Backing up Parallels® Virtual Machines with BRU Server™

One important aspect to Parallels Virtual Machines is that there are two access points for backup and restore. At the host or server level, the BRU Server Agent has access to all of the guest OSes at the image level, while within the guest OSes, the BRU Server Agent can access the data on a true file-by-file basis. This document will describe the best policy to insure that both daily file-based backup and restore as well as imagebased disaster recovery backups are performed successfully.

Guest OS Disaster Recovery Backup

As a starting point, the Parallels VM administrator should create and configure their guest OSes by installing each OS with its base components and any important applications - including the BRU Server Agent. Once the guest OSes are properly configured and ready to be placed into operation, an image backup of each VM should be performed. To accomplish this, the following steps are recommended:

Make sure that the BRU Server agent is installed and authenticated within the host, or server OS (this system counts as one client system of your BRU Server
license count)

For each guest OS being deployed:

  1. Create and populate the guest OS with all configurations and applications (be sure to install and configure the BRU Server agent for each - each guest OS counts as one client system of your BRU Server client count)
  2. Be sure to specify Bridged Networking (instead of Shared/NAT )
  3. Complete the initialization of the guest OS and shut it down

Once completed, you will be using the number of guest OS VMs plus 1 as your total client count for the host system, therefore a host server with 6 guest OS VMs installed would use 7 BRU Server client license slots.

Within BRU Server:

  1. As the admin user, create a new user (e.g.: pvmimages).
  2. If using tape, create a new Destination (e.g.: Parallels Virtual Machines), set it's default Overwrite setting to "Append" and load new tapes (WORM media is recommended if available for your tape technology).
  3. Log out and log back in to BRU Server as the new user (pvmimages)
  4. Create a separate job for each guest OS image (if using tape, assigned to the new destination (Parallels Virtual Machines) - with the Overwrite setting set to append).
  5. Run each job.
  6. Remove the tapes used by the backup process and store them.
  7. It's also a good idea to create a second copy of these tapes by running the backups again

If you are only backing up to disk stage, because you will be performing the backups as the new user (pvmimages), any backups written to your stage volume will be written into a subfolder named "pvmimages" rather than the default folder of "admin". This will also make it possible to use the symbolic link procedure defined in the TOLIS Group Knowledge Base article at:


Additionally, it means that if you are also using tape for other parts of your BRU Server backup scenarios, you can elect to skip upstaging your virtual machine guest backups.

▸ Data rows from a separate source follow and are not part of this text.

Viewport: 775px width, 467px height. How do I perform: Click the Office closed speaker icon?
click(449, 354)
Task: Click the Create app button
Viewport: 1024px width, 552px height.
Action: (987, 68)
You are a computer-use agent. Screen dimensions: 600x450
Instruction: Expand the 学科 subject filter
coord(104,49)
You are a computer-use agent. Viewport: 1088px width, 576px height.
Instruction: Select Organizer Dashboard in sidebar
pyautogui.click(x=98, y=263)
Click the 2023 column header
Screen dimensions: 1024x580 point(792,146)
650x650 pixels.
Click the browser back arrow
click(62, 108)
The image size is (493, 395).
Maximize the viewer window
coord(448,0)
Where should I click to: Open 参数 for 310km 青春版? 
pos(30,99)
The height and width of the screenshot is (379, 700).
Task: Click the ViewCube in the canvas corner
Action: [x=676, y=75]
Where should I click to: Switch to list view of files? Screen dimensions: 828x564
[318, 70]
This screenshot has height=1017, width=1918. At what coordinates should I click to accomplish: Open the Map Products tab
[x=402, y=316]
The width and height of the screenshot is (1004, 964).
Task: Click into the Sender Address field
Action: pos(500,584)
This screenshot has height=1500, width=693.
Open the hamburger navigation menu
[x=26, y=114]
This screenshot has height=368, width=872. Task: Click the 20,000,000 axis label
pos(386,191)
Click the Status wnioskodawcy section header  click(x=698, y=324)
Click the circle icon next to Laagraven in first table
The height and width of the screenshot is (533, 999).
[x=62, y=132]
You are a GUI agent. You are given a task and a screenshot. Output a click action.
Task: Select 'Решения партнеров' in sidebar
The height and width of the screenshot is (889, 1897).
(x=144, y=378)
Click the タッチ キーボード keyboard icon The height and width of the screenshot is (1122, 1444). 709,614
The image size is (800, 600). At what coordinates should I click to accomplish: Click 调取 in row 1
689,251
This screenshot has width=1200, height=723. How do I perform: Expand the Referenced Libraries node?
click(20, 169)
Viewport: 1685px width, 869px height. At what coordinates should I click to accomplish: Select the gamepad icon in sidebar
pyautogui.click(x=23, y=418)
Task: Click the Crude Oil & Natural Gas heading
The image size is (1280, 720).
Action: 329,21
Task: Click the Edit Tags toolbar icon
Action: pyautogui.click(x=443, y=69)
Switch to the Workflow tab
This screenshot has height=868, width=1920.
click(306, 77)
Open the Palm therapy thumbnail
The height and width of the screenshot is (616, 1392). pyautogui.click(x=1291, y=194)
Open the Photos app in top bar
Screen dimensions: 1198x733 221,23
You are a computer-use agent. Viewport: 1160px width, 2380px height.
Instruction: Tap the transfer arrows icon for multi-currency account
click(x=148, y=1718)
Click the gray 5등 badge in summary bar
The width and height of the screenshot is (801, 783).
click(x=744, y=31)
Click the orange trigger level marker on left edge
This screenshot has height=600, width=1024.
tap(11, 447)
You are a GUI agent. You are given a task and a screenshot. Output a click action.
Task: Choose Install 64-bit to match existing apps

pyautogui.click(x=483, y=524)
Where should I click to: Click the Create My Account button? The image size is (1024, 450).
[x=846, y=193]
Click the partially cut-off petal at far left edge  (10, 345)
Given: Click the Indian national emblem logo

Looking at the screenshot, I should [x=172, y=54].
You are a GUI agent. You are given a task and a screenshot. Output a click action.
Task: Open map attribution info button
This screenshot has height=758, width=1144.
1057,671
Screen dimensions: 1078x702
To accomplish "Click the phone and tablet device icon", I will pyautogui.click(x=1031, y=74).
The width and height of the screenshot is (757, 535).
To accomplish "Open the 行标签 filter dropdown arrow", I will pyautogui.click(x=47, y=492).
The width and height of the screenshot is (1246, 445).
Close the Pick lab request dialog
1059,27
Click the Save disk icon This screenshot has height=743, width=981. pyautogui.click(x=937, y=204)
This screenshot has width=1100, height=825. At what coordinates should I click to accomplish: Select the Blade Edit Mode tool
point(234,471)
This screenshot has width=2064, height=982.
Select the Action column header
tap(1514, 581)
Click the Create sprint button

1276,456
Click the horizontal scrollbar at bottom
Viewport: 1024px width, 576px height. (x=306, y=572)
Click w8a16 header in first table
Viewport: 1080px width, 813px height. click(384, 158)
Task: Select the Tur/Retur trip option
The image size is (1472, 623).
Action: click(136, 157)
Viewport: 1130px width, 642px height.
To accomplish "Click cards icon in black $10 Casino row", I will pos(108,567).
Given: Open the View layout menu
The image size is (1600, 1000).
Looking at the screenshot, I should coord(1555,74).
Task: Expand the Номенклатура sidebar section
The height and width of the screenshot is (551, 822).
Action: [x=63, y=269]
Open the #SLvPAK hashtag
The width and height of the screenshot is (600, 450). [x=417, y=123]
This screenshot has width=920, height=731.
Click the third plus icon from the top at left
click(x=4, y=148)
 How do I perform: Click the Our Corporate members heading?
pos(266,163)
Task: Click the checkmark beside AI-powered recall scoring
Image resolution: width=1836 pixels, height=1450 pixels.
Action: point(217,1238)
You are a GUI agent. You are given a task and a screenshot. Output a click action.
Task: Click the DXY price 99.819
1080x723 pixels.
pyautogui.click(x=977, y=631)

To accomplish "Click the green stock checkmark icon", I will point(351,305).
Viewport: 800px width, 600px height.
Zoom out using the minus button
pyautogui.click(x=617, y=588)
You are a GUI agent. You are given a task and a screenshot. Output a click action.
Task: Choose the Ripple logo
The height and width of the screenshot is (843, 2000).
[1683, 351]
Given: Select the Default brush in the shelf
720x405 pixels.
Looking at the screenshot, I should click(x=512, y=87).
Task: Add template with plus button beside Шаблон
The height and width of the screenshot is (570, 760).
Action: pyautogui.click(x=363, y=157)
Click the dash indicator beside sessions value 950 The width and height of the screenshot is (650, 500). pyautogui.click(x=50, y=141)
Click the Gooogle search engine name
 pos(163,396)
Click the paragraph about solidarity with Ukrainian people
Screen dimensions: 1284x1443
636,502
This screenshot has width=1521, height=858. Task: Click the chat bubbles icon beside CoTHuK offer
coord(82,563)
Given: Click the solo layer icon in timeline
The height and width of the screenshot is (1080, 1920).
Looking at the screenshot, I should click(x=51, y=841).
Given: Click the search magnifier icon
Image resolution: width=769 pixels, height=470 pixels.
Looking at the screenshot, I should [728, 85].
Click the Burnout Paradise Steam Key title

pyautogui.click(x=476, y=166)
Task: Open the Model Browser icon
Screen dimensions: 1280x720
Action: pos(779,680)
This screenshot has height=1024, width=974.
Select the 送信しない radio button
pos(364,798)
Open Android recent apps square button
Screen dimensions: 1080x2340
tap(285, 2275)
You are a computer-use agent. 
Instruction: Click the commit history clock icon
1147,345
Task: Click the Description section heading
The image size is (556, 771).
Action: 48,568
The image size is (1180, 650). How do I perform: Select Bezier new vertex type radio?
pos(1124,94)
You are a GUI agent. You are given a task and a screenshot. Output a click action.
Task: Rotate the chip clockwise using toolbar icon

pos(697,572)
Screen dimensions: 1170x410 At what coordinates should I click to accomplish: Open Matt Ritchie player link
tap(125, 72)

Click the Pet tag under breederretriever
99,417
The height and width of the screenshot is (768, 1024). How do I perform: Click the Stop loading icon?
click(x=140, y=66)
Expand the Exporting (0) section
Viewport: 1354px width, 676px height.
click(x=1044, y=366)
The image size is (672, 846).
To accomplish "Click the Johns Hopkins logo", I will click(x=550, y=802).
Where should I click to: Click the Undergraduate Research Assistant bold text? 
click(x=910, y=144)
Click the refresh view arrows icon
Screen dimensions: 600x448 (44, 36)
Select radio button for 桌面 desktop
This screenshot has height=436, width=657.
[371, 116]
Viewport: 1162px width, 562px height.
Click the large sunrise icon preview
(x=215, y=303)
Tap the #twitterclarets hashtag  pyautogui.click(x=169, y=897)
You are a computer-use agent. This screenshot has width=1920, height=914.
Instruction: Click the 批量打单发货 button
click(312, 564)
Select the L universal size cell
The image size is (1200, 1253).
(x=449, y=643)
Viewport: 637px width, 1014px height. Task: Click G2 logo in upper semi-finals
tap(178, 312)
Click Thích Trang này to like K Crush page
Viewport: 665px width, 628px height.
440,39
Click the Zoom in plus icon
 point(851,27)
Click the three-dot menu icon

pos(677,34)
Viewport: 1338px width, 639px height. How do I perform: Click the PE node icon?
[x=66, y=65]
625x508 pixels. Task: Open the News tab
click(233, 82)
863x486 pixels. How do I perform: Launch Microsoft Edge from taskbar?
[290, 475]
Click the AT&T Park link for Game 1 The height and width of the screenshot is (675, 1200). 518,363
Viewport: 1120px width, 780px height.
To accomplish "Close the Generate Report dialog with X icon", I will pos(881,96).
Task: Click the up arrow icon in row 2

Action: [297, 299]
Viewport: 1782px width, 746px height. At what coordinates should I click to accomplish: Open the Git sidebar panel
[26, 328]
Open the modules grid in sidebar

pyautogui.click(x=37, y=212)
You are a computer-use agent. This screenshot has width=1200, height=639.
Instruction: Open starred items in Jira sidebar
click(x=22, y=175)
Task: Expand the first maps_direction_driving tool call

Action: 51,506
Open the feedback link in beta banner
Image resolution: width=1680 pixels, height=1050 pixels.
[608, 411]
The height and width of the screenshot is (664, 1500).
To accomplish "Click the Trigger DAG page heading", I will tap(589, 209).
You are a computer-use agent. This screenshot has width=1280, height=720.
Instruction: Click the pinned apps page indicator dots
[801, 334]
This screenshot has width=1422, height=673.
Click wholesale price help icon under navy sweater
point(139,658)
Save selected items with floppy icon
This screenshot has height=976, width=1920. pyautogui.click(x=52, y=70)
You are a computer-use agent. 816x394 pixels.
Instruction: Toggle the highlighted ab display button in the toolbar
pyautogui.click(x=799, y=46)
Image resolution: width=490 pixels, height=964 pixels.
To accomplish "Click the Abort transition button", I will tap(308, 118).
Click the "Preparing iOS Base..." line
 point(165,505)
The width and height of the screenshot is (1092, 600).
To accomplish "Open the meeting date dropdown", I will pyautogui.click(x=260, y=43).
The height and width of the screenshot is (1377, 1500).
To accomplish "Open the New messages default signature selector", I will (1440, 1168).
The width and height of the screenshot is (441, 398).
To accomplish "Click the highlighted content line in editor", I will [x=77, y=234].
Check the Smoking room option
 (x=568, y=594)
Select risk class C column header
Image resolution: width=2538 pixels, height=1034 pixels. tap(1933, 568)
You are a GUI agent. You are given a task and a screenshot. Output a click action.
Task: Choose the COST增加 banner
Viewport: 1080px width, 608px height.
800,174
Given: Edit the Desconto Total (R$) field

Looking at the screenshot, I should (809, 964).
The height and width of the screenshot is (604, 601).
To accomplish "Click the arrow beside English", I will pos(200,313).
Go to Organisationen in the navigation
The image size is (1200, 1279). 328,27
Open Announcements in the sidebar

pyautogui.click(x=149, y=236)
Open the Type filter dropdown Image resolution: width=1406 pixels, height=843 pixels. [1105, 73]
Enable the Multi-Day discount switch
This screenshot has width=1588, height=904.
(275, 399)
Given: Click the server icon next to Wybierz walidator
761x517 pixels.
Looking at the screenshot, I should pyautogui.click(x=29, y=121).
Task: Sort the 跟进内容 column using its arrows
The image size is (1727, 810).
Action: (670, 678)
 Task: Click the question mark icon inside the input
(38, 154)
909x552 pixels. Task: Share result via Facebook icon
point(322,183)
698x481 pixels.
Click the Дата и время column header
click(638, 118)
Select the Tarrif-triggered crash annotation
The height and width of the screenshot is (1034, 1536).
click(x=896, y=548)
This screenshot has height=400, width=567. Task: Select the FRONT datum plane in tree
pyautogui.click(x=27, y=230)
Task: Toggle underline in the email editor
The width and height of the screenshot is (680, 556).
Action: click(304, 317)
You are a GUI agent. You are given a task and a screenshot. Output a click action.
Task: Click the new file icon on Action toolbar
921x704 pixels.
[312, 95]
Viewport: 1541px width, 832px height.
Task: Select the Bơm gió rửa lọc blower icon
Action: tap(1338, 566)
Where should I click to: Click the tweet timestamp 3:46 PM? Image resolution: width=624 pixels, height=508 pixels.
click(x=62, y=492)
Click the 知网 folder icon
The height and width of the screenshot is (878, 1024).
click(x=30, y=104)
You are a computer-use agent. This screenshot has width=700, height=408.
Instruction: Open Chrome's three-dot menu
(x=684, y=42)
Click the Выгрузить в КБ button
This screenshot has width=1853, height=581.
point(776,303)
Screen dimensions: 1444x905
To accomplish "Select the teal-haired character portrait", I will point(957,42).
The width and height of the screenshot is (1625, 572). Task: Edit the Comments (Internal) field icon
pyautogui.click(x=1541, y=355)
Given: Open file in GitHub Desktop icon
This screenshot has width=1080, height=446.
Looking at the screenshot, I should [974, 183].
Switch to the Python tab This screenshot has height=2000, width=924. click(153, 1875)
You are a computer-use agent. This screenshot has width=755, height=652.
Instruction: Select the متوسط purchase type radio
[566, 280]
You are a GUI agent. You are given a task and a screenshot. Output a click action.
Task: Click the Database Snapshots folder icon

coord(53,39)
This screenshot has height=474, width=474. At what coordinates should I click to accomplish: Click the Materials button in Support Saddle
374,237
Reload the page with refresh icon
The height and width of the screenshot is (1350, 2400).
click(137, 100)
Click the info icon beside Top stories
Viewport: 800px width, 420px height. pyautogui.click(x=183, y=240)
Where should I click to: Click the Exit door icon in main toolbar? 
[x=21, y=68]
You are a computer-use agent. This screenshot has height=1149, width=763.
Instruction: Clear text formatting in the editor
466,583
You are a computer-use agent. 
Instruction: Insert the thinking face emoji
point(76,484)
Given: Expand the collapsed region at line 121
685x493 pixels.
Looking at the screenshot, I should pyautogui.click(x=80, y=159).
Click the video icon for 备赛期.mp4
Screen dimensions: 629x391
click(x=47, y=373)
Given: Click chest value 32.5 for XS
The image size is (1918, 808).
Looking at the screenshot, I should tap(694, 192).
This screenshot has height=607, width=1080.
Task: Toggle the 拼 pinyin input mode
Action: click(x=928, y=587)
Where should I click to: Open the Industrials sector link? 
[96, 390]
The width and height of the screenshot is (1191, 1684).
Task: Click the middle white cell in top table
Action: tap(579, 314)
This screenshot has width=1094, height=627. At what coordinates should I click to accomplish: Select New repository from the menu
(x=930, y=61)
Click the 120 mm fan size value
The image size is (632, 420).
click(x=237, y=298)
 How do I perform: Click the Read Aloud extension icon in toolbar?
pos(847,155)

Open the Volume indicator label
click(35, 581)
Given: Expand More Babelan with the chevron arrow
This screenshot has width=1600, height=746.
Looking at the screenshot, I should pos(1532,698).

You would then repeat steps 1 through 3 in creating the guest OS and steps 4 through 7 within BRU Server for each new guest OS that you add to the host system.

The result of this scheme is that each guest OS image will be a separate archive on tape or within the disk stage, thus simplifying the restore of a single guest OS in an emergency. Plus if you're using tape and can use WORM media, the archive images of these guest OS backups cannot be overwritten by mistake. By simply restoring the crashed guest image, you can return that OS to the state it was in at the point of initialization.

Finally, by repeating these steps on a quarterly basis, you can restore a guest OS to within 3 months of a crash, restart the guest OS and then simply restore the intervening incremental file by file backups (described below).

Parallels Guest OS Daily File By File Backups

Once you have your Parallels guest OS VM images backed up, BRU Server can be configured to perform backups of each guest OS VM's contents via the BRU Server agent that was installed as part of the OS initialization. When you view your BRU Server environment within the BRU Server Console, each of your guest OS VMs will be visible as a separate system within BRU Server.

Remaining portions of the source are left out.